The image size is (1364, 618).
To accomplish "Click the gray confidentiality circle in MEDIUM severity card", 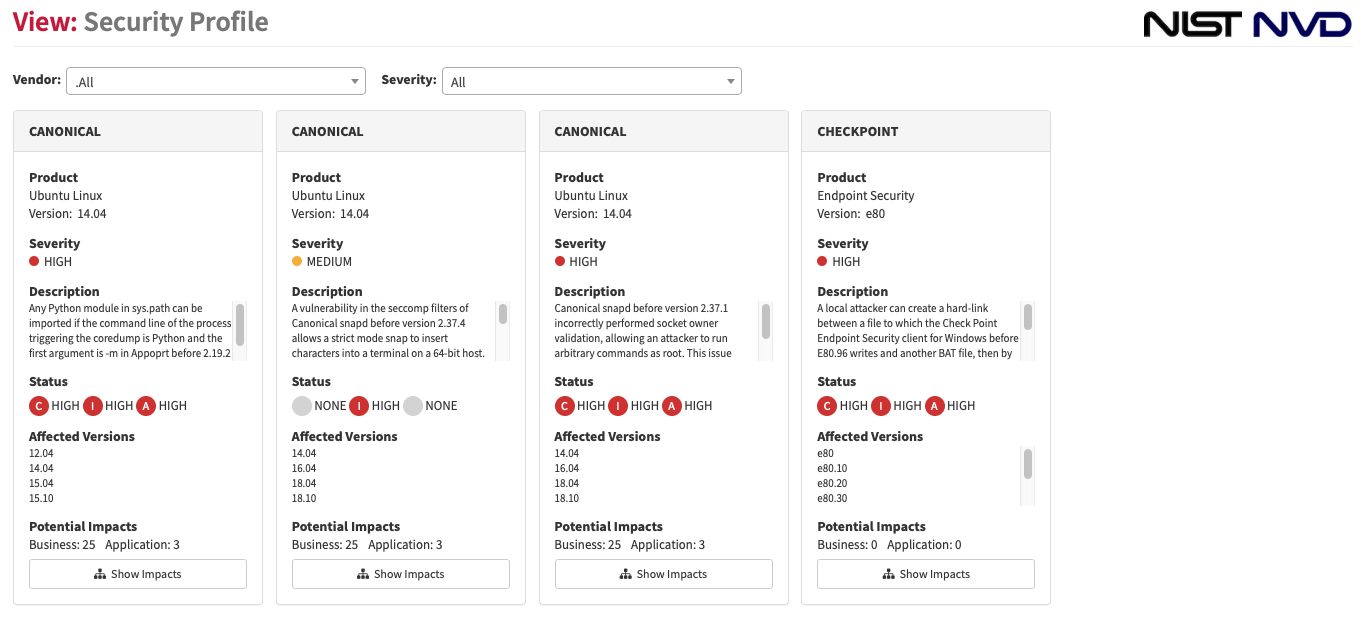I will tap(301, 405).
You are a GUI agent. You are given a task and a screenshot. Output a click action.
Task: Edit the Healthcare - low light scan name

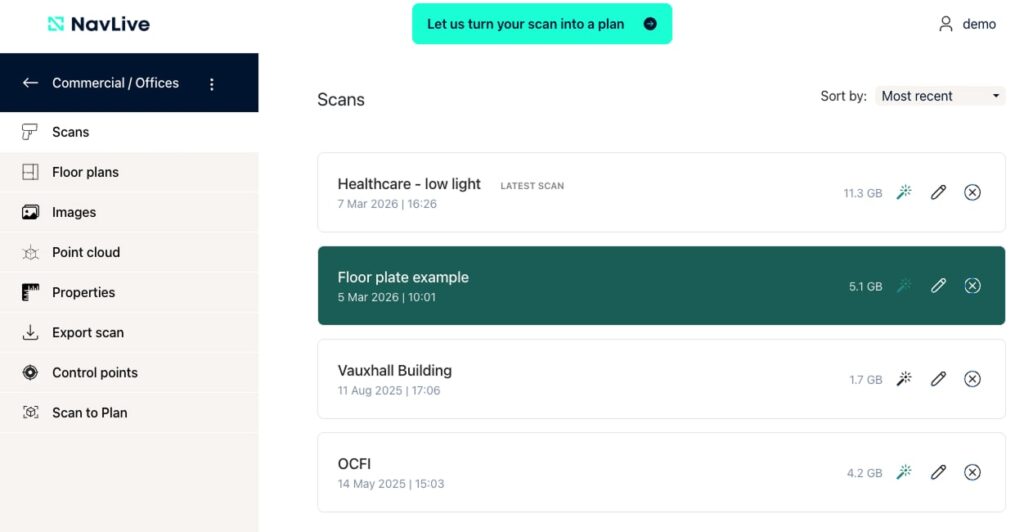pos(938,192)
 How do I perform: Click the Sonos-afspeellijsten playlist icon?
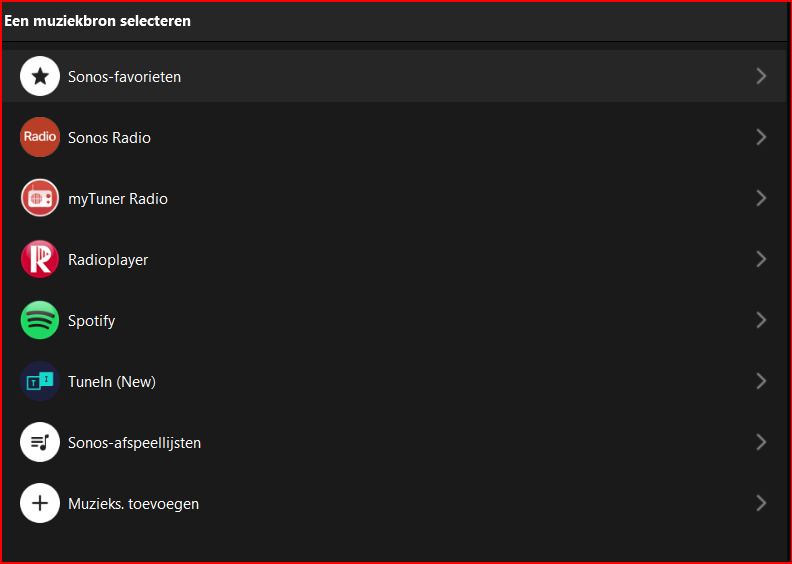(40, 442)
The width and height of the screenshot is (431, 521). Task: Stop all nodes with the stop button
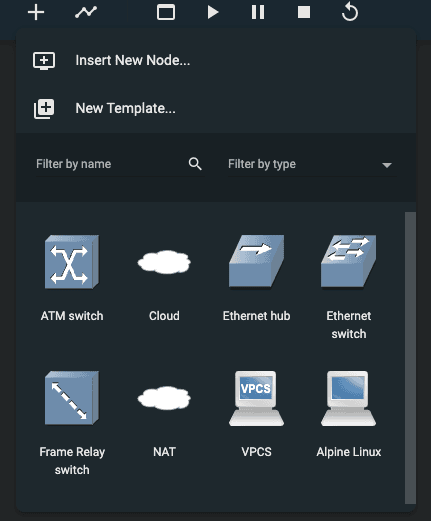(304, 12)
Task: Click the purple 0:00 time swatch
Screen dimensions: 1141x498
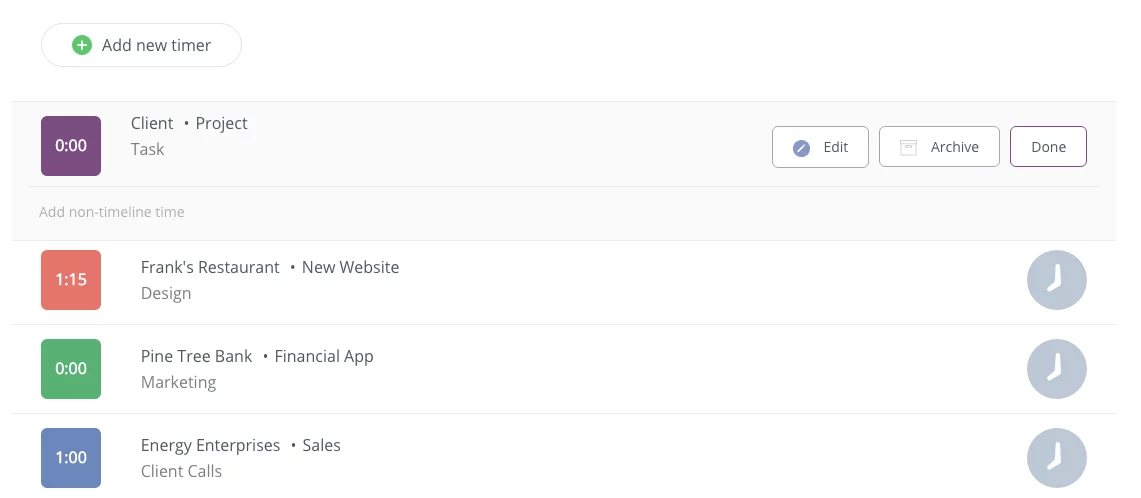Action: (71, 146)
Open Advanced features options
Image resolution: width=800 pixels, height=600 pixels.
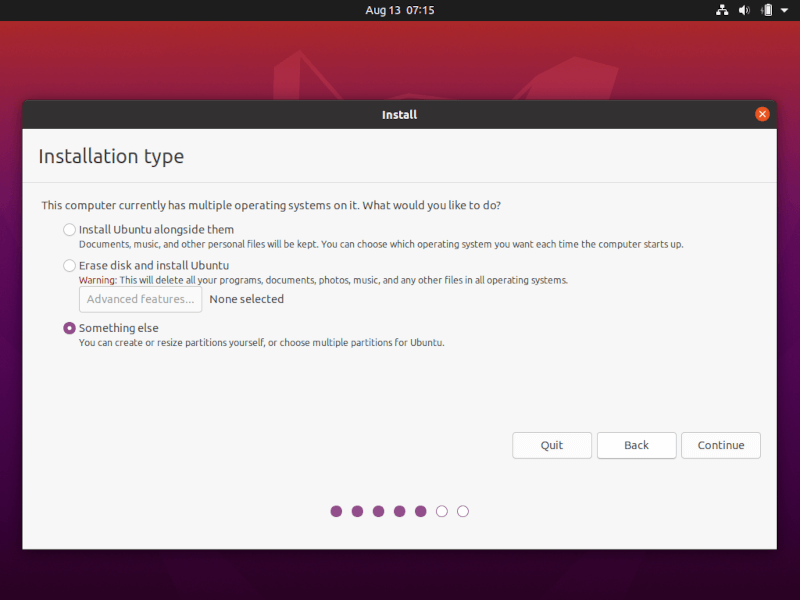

Problem to work on => Once the line holding "Open Advanced features options" is found, copy it and each later line exactly through the end of the data, leaving out the pictures.

Solution to this exercise =>
Open Advanced features options
Image resolution: width=800 pixels, height=600 pixels.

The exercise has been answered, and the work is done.